My mammaw, when I’d stay with them alone, would set me on the bed in the guestroom while she did her chores. She’d bring me a box “Would you like to see my pretty earrings?? I have lots of pretty earrings,” she’d say. She’d put the box on the bed and be like “Only problem is, they’re all mixed up! They need to be matched together. Can you do that for mammaw while I go and cook dinner?”
“Yes ma’am,” I’d say, and I’d set about my task, of matching earrings…
and I’d find NOT ONE MATCH IN THE ENTIRE BOX, lol.
She was good at distracting me. lol
She’d show me all her shoes — shoes she’d bought back in the 40s but were still in impeccable condition.

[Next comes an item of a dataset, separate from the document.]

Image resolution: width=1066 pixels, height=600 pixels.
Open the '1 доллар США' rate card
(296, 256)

She’d show me all the arrowheads she’d found in their yard. So many!!! And still, hundreds of years after Native Americans lived on that land, *I’d* find them, and we’d add them to the box. She had them in an old lunchbox.
What would irritate me a little was when she’d show me the picture albums of all our family members from everywhere.

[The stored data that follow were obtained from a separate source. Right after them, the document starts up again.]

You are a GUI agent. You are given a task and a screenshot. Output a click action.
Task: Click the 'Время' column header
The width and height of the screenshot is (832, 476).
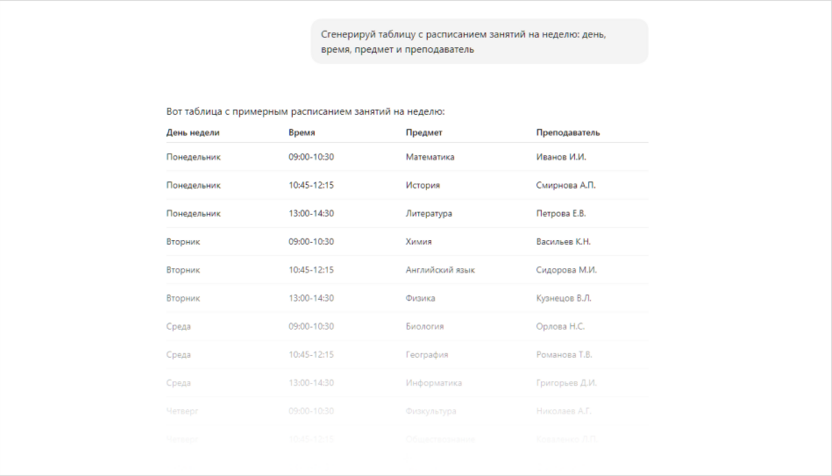click(x=302, y=132)
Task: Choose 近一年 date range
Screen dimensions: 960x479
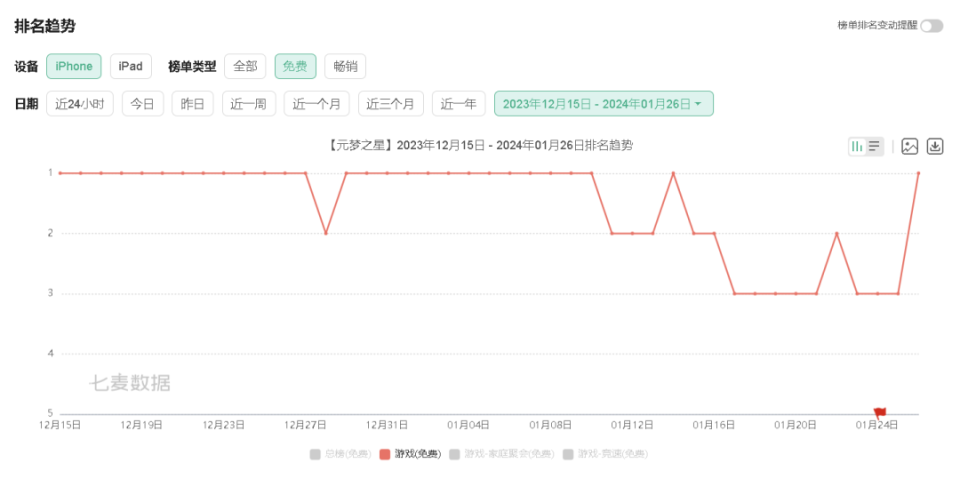Action: [x=459, y=104]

The children of her white employers would be in there, among the family members.
She was a cook in a white family’s house on the white side of town, for decades.
She felt like they were family.
I felt like they were NOT.
…they weren’t bad people, I guess. For that time. They still gave her money, even though she no longer worked for them. The gave alot of money for her funeral, when she died. So I guess they weren’t bad.

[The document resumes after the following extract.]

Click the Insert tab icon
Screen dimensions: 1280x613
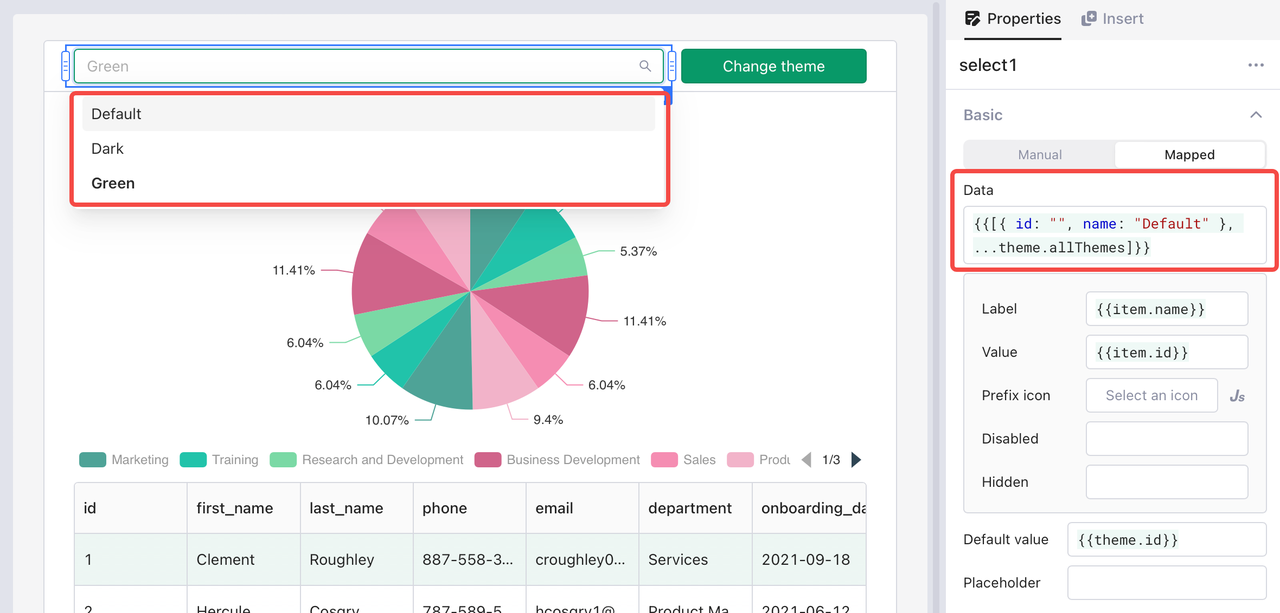point(1089,18)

But still. I didn’t like it; I didn’t understand… and only understand now in the sense that times were different then.
I always thought cucumbers grew from trees and now I understand why I thought that — on the edge of their small property were trees, and the vines had grown up into the trees. So when mammaw would want cucumbers, she’d pick them out the trees, lol. She made pickles.
Their walkway had aloe plants growing. Papaw planted them there.
There was watermelon and pumpkins deep in the back…berries too. I wouldn’t go there, tho.
There was an extra room in the back of the kitchen. Sometimes mammaw would ask me “You wanna see what’s in that backroom?” “Yes ma’am!”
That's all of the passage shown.